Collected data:
_ _ _ _ _ _ _

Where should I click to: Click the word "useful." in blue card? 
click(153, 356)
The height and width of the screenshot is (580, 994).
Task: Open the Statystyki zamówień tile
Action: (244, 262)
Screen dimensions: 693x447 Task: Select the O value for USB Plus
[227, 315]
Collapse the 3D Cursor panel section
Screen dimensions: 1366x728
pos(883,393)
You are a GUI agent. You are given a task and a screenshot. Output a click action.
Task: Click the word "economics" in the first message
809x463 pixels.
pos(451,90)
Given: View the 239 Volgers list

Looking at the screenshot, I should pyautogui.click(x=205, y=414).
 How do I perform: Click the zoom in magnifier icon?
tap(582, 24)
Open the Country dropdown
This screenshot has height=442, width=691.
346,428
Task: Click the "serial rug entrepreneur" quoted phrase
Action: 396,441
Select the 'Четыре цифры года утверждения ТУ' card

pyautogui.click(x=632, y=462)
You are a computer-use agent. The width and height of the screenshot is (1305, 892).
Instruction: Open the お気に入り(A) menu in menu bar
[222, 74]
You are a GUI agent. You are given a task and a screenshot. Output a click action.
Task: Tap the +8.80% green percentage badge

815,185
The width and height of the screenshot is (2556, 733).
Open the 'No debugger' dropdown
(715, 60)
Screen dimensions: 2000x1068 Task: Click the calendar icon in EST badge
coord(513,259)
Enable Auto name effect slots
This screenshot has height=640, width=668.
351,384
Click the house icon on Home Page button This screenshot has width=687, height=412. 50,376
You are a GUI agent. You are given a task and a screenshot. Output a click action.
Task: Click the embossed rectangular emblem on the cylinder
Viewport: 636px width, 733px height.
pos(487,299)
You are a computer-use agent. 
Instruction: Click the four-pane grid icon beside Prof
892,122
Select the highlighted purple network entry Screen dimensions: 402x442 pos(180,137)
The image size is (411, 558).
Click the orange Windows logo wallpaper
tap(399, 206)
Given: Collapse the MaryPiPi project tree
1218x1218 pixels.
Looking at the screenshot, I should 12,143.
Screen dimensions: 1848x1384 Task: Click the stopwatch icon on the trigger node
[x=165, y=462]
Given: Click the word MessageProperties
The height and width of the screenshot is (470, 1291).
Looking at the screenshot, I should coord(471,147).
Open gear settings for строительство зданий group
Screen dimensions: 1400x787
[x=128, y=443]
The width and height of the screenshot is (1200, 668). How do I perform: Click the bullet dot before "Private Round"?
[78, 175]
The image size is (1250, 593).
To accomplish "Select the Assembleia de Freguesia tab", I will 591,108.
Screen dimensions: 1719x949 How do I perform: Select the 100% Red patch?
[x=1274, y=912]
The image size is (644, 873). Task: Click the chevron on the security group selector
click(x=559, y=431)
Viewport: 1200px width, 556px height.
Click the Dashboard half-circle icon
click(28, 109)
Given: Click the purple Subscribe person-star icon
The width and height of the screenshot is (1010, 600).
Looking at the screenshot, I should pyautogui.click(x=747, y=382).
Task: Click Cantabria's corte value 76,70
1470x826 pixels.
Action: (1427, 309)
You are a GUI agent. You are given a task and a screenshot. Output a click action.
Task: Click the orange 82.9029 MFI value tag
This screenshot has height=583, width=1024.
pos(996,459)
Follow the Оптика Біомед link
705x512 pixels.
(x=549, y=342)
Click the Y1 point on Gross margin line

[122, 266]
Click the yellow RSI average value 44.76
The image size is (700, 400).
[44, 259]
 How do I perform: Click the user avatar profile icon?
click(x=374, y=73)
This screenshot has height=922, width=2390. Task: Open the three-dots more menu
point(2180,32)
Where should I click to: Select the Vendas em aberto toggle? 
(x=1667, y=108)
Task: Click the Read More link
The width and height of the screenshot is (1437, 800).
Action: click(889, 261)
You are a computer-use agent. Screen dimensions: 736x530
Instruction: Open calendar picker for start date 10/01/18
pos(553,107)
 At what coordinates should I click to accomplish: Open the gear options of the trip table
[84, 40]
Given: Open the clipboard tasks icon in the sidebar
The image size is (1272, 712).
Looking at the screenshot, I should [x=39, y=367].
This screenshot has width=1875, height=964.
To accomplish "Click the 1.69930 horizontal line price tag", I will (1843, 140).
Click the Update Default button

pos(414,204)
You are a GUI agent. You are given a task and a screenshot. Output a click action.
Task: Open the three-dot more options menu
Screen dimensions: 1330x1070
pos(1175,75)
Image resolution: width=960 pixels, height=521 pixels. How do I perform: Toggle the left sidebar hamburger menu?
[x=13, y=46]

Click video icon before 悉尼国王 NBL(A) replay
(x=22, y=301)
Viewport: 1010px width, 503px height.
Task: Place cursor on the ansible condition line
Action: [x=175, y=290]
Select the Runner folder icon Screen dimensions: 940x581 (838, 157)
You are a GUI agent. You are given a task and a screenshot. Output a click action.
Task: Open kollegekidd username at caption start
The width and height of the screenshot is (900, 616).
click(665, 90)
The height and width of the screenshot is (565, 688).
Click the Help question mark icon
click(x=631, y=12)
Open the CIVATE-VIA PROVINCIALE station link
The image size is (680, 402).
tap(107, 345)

_ _ _ _ _ _ _

(Task prompt):
Please copy exactly, and only, the lines from the line containing "Click video icon before 悉尼国王 NBL(A) replay" through the last line of the records, with both ends included.

(Output below):
Click video icon before 悉尼国王 NBL(A) replay
(x=22, y=301)
Viewport: 1010px width, 503px height.
Task: Place cursor on the ansible condition line
Action: [x=175, y=290]
Select the Runner folder icon Screen dimensions: 940x581 (838, 157)
You are a GUI agent. You are given a task and a screenshot. Output a click action.
Task: Open kollegekidd username at caption start
The width and height of the screenshot is (900, 616).
click(665, 90)
The height and width of the screenshot is (565, 688).
Click the Help question mark icon
click(x=631, y=12)
Open the CIVATE-VIA PROVINCIALE station link
The image size is (680, 402).
tap(107, 345)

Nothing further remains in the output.